A quick test of downloading files from the Scratchpad server and the recently launched Digital  Ocean Spaces revealed that we could potentially increase file bandwidth by a factor of 10. Shifting high bandwidth reads from the Scratchpads to the cloud clearly offers benefits to BioAcoustica users (faster load time), particularly if they are using the R interface to work with a large number of files.

Another issue this addresses is file backups. While the Scratchpads databases have a regular backup schedule (daily, weekly, monthly, yearly) the file backups are held only for 30 days, which has led to previous issues when nobody noticed until too late that the files had gone from their site. An automated process of copying files to the cloud as they are uploaded has the potential to allow for a more long-term backup mechanism.

So where are we now? If you visit a recording page on BioAcoustica (e.g. this Mole Cricket) then there is a good chance that the file downloaded to display the webform is currently being served from Digital Ocean rather than the Scratchpad directly. Similarly the download link will more likely than now use the same source.

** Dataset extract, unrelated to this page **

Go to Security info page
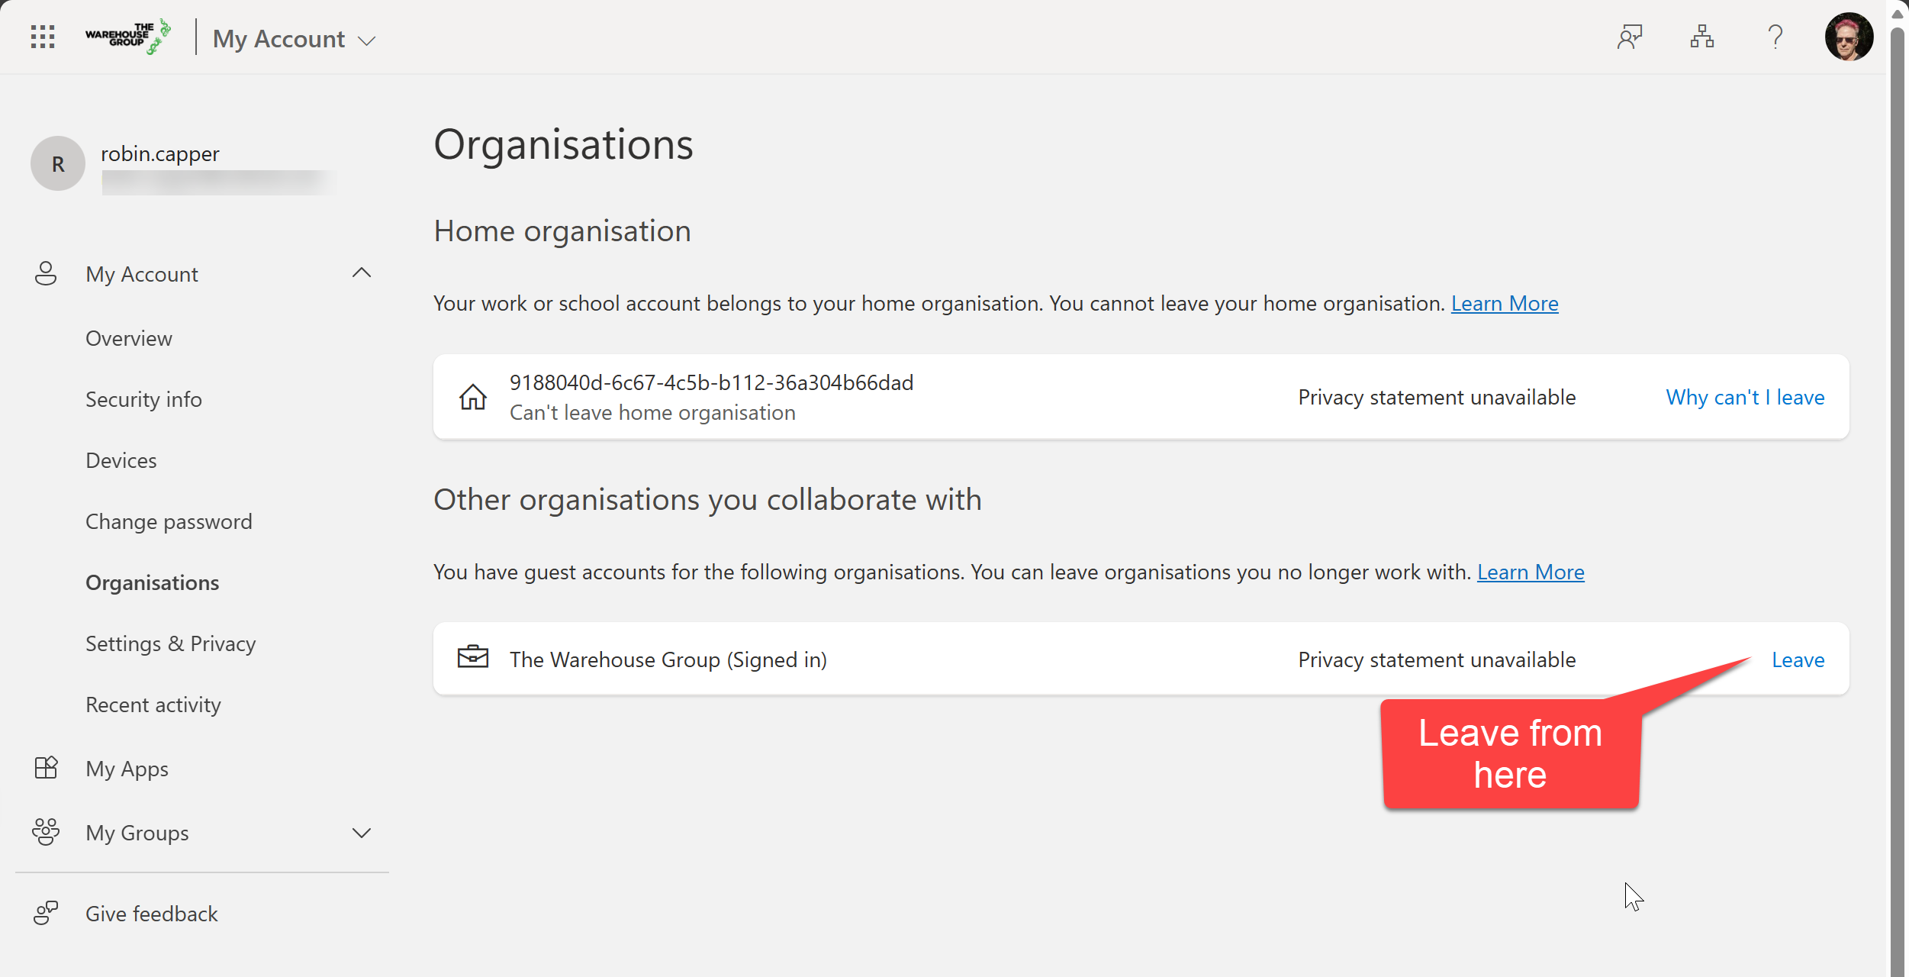The width and height of the screenshot is (1909, 977). click(x=143, y=399)
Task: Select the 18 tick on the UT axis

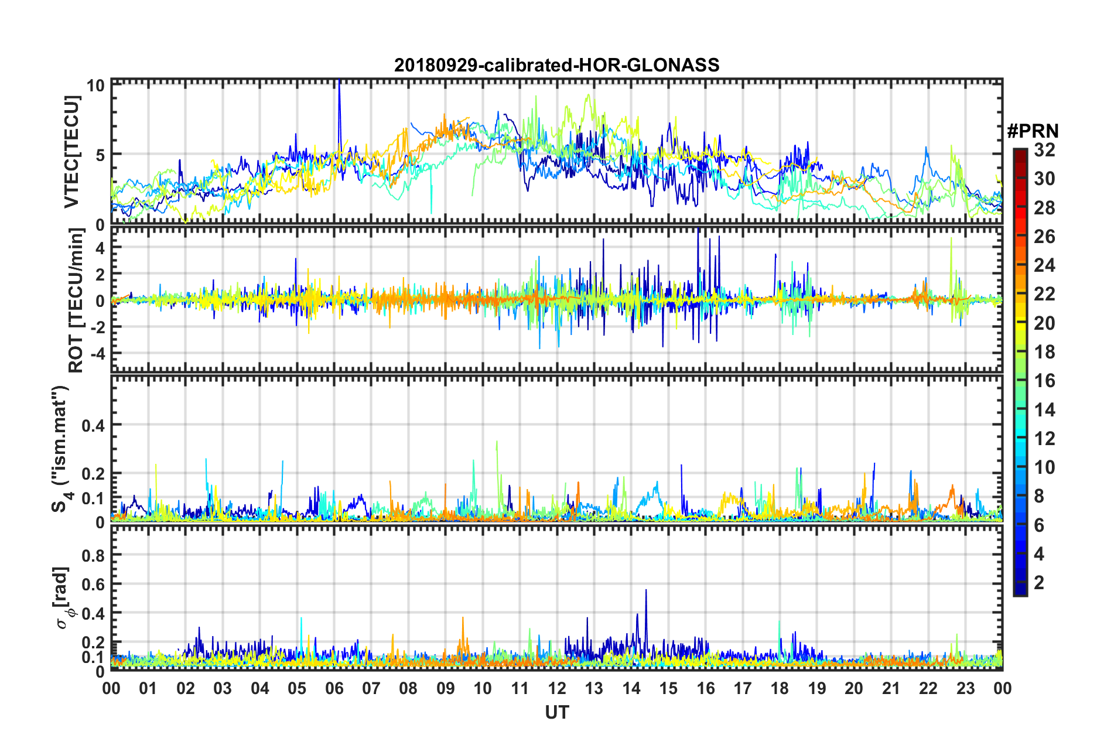Action: (780, 688)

What's coming next? Over the next day or so the R interface will be updated to use Digital Ocean for file transfers. This change will happen silently and will not affect users (besides saving them time). In the near term the R package will be updated so that the metadata services it relies on will also be served from the cloud, allowing the R (read only) interface to function even during times of Scratchpad downtime.

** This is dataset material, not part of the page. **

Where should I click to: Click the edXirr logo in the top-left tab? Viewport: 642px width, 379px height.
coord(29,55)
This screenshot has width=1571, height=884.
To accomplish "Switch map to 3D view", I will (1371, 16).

From scientific sound collection to entomological erotica. Part 1.

The BioAcoustica project goes from strength to strength. Recently Klaus-Gerhard Heller and I published a new species of the bush-cricket Horatosphaga that Klaus-Gerhard first identified from a recording I had made available on the platform. The species was named in honour of David Ragge, who worked on bush-crickets at the Natural History Museum (NHM) in London for many years, as well being the founder of the NHM's library of recorded wildlife sounds.

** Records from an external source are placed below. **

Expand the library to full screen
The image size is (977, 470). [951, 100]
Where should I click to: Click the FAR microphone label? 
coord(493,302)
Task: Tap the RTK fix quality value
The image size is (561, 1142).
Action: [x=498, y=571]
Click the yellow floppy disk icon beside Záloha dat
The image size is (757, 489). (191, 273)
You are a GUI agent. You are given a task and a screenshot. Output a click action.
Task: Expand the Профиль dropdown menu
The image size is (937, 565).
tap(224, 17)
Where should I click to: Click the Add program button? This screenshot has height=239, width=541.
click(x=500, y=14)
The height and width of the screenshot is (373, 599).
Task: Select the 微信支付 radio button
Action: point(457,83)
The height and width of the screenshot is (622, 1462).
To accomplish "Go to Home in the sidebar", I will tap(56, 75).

Making the NHM sound collection freely available allowed Klaus-Gerhard to identify the potential new species - and after I re-prepared the future holotype to expose the stridulatory file it could be confirmed easily enough. The openness led to a new collaboration.

The first taxonomic group that we have made data available for was the Gryllotalpidae - in part because of the status of Gryllotalpa gryllotalpa  in the UK is of interest, and in part because the NHM also has casts of some of the acoustic burrows made by males.

At the recent Orthoptera Special Interest Group (SIG) of the Royal Entomological Society I was approached by Clive Huggins who informed me that I was listed in the credits of The Duke of Burgundy - an art film with entomology as an important plot point, and it appears a good amount of slightly unusual erotica. Indeed The Guardian starts one review with the following paragraph:

"The Duke of Burgundy is the most tender love story you'll see in which a woman forcefully urinates in her lover's mouth."

This obviously needs to be checked out. The only issue was I had completely forgotten about supplying the recordings. I initially assumed they were just taken from BioAcoustica - but the film was made just before BioAcoustica went live.

Digging through old emails I discovered when the film crew got their hands on the recordings. Before BioAcoustica was released to the public we had to get permission from the NHM to release the sound recordings under an open licence (Creative Commons Attribution), which I managed to arrange. At about this time I was passed an email from a film company via George Beccaloni (at the time NHM Curator of Orthopteroid insects) from someone who was after recordings we had of various Gryllotalpa species. The reason I had no recollection of the storyline was due to not having many details about the film. Indeed the only thing I did now follows here:
"We'd be using as part of a film soundtrack - it's the story of two entomologists ( sort of!) - in one scene they listen to Mole Crickets...."
So that's how George and I ended up being credited in The Duke of Burgundy.